_PROVIDED INFORMATION_

"""

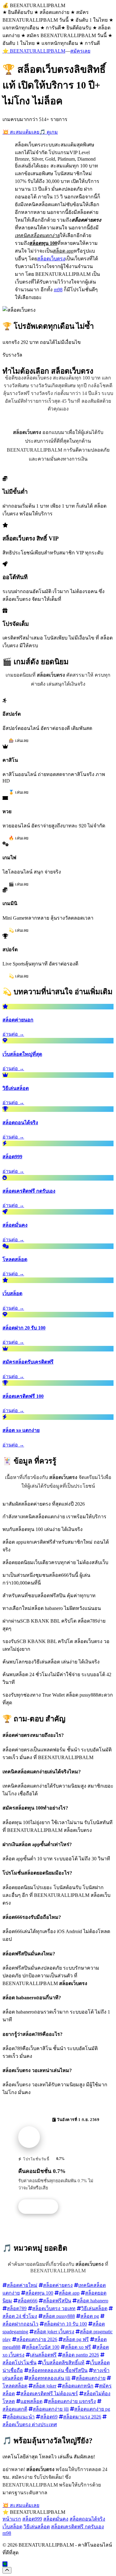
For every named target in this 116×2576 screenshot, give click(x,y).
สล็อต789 (17, 2308)
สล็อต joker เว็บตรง (54, 2331)
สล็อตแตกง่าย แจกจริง (72, 2401)
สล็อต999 (32, 2519)
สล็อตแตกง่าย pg (92, 2409)
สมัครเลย (80, 51)
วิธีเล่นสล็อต (94, 2308)
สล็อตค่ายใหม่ (22, 2285)
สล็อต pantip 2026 (80, 2354)
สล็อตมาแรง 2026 (82, 2416)
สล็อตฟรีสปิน (57, 2300)
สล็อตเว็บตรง (51, 258)
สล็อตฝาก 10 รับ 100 (65, 2324)
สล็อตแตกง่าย (90, 2378)
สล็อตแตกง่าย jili (51, 2409)
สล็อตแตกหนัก (77, 2385)
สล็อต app (69, 2293)
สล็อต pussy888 (59, 2316)
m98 (58, 289)
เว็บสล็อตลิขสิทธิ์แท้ (63, 2362)
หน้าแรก (11, 2519)
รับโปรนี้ (41, 2206)
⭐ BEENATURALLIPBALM (33, 51)
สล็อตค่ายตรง (58, 2285)
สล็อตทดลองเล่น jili (49, 2378)
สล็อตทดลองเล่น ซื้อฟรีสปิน (58, 2370)
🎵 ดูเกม (48, 132)
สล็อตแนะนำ (21, 2416)
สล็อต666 (27, 2300)
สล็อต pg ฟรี (76, 2339)
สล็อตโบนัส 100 (42, 2347)
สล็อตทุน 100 (39, 2293)
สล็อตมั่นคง (55, 2519)
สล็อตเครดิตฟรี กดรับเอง (77, 2526)
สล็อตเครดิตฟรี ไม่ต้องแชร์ (49, 2393)
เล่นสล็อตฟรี (43, 2354)
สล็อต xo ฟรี (78, 2347)
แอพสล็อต (31, 2401)
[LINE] (4, 2564)
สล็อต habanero (92, 2300)
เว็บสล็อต (12, 2526)
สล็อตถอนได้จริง (87, 2519)
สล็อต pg (89, 2316)
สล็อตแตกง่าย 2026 (36, 2339)
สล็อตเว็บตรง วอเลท (53, 2308)
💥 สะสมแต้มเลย (20, 132)
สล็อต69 (49, 2416)
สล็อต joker (44, 2385)
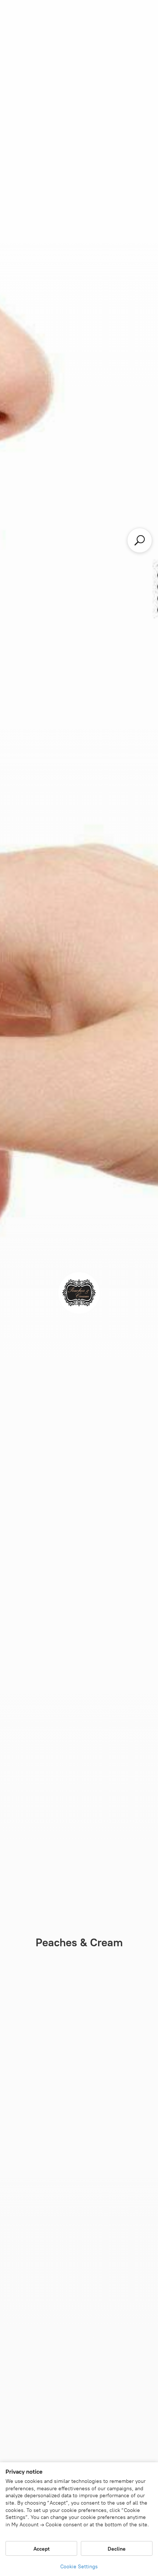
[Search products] (139, 540)
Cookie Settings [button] (79, 2566)
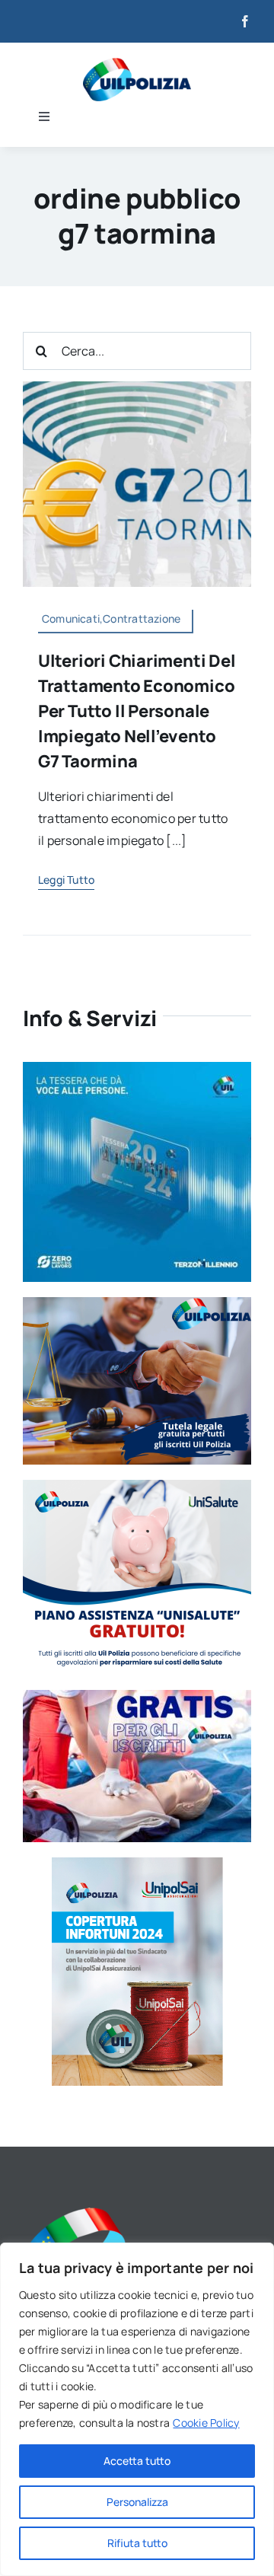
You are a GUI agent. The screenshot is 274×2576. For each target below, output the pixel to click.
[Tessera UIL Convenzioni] (137, 1068)
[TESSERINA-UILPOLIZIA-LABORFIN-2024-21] (137, 1863)
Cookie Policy (206, 2422)
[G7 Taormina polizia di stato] (137, 387)
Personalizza (137, 2502)
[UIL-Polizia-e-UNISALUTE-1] (137, 1486)
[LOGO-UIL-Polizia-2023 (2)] (137, 64)
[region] (137, 2409)
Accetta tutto (137, 2460)
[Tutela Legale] (137, 1303)
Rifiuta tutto (137, 2543)
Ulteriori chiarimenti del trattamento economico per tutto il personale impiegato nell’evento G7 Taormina (137, 711)
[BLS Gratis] (137, 1696)
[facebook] (245, 21)
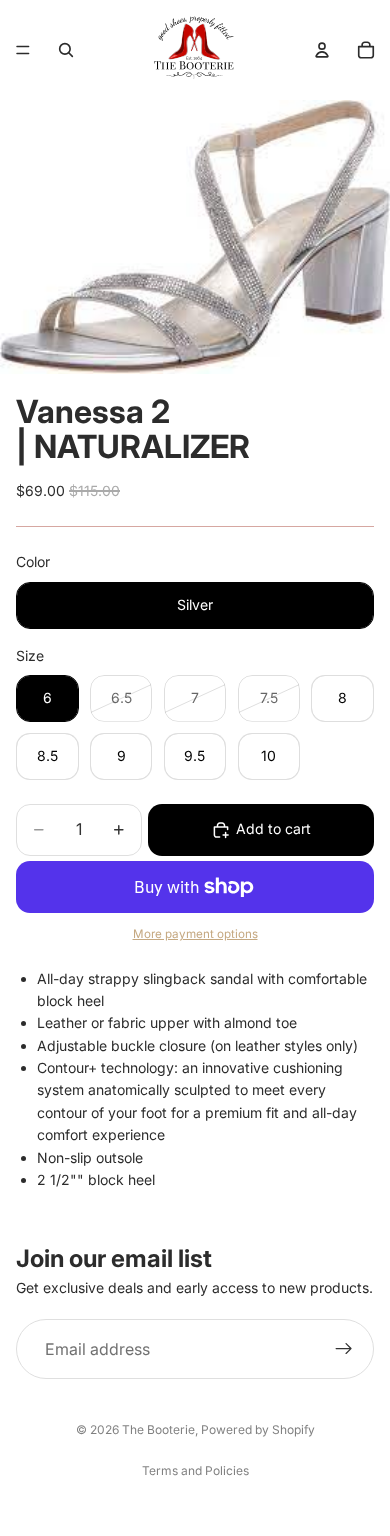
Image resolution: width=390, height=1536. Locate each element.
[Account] (322, 50)
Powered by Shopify (258, 1429)
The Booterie (158, 1429)
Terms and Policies (195, 1470)
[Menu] (23, 50)
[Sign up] (344, 1349)
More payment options (195, 934)
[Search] (66, 50)
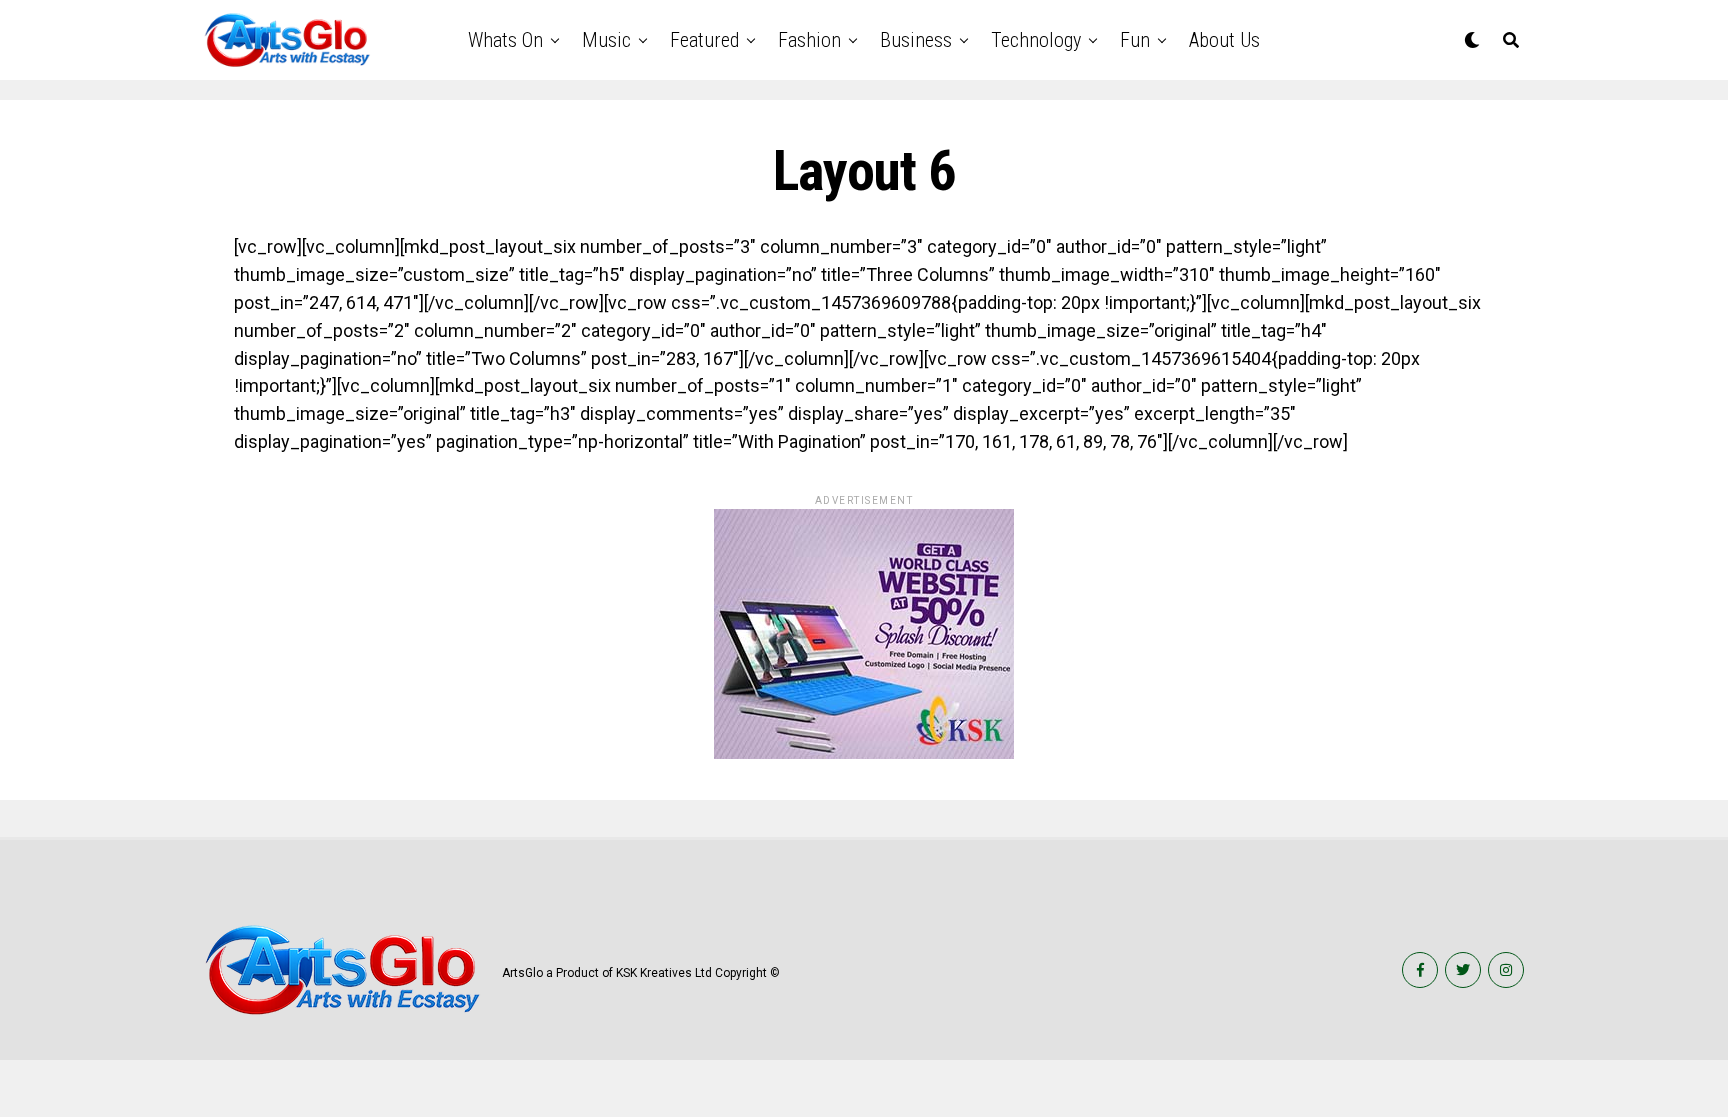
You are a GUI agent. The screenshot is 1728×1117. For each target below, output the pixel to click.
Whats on (505, 40)
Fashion (809, 40)
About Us (1224, 40)
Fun (1135, 40)
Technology (1036, 40)
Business (916, 40)
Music (606, 40)
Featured (704, 40)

"""

_WHAT THE TASK ASKS_
Repeat the listing above verbatim, but exclude the pictures it contains.

_TASK ANSWER_
For every named target in this 116×2576 screenshot, give click(x,y).
สล็อต789 (17, 2308)
สล็อต joker เว็บตรง (54, 2331)
สล็อตแตกง่าย แจกจริง (72, 2401)
สล็อต999 (32, 2519)
สล็อตแตกง่าย pg (92, 2409)
สมัครเลย (80, 51)
วิธีเล่นสล็อต (94, 2308)
สล็อตค่ายใหม่ (22, 2285)
สล็อต pantip 2026 (80, 2354)
สล็อตมาแรง 2026 (82, 2416)
สล็อตฟรีสปิน (57, 2300)
สล็อตเว็บตรง (51, 258)
สล็อตฝาก 10 รับ 100 (65, 2324)
สล็อตแตกง่าย (90, 2378)
สล็อตแตกง่าย jili (51, 2409)
สล็อตแตกหนัก (77, 2385)
สล็อต app (69, 2293)
สล็อต pussy888 (59, 2316)
m98 (58, 289)
เว็บสล็อตลิขสิทธิ์แท้ (63, 2362)
หน้าแรก (11, 2519)
รับโปรนี้ (41, 2206)
⭐ BEENATURALLIPBALM (33, 51)
สล็อตค่ายตรง (58, 2285)
สล็อตทดลองเล่น jili (49, 2378)
สล็อตทดลองเล่น ซื้อฟรีสปิน (58, 2370)
🎵 ดูเกม (48, 132)
สล็อตแนะนำ (21, 2416)
สล็อต666 (27, 2300)
สล็อต pg ฟรี (76, 2339)
สล็อตโบนัส 100 (42, 2347)
สล็อตทุน 100 (39, 2293)
สล็อตมั่นคง (55, 2519)
สล็อตเครดิตฟรี กดรับเอง (77, 2526)
สล็อตเครดิตฟรี ไม่ต้องแชร์ (49, 2393)
เล่นสล็อตฟรี (43, 2354)
สล็อต xo ฟรี (78, 2347)
แอพสล็อต (31, 2401)
[LINE] (4, 2564)
สล็อต habanero (92, 2300)
เว็บสล็อต (12, 2526)
สล็อตถอนได้จริง (87, 2519)
สล็อต pg (89, 2316)
สล็อตแตกง่าย 2026 (36, 2339)
สล็อตเว็บตรง วอเลท (53, 2308)
💥 สะสมแต้มเลย (20, 132)
สล็อต69 (49, 2416)
สล็อต joker (44, 2385)
[Search products] (139, 540)
Cookie Settings [button] (79, 2566)
You are a GUI agent. The screenshot is 274×2576. For each target below, output the pixel to click.
[Tessera UIL Convenzioni] (137, 1068)
[TESSERINA-UILPOLIZIA-LABORFIN-2024-21] (137, 1863)
Cookie Policy (206, 2422)
[G7 Taormina polizia di stato] (137, 387)
Personalizza (137, 2502)
[UIL-Polizia-e-UNISALUTE-1] (137, 1486)
[LOGO-UIL-Polizia-2023 (2)] (137, 64)
[region] (137, 2409)
Accetta tutto (137, 2460)
[Tutela Legale] (137, 1303)
Rifiuta tutto (137, 2543)
Ulteriori chiarimenti del trattamento economico per tutto il personale impiegato nell’evento G7 Taormina (137, 711)
[BLS Gratis] (137, 1696)
[facebook] (245, 21)
Image resolution: width=390, height=1536. Locate each element.
[Account] (322, 50)
Powered by Shopify (258, 1429)
The Booterie (158, 1429)
Terms and Policies (195, 1470)
[Menu] (23, 50)
[Sign up] (344, 1349)
More payment options (195, 934)
[Search] (66, 50)
You are a GUI agent. The screenshot is 1728×1117. For each target below, output the pixel to click.
Whats on (505, 40)
Fashion (809, 40)
About Us (1224, 40)
Fun (1135, 40)
Technology (1036, 40)
Business (916, 40)
Music (606, 40)
Featured (704, 40)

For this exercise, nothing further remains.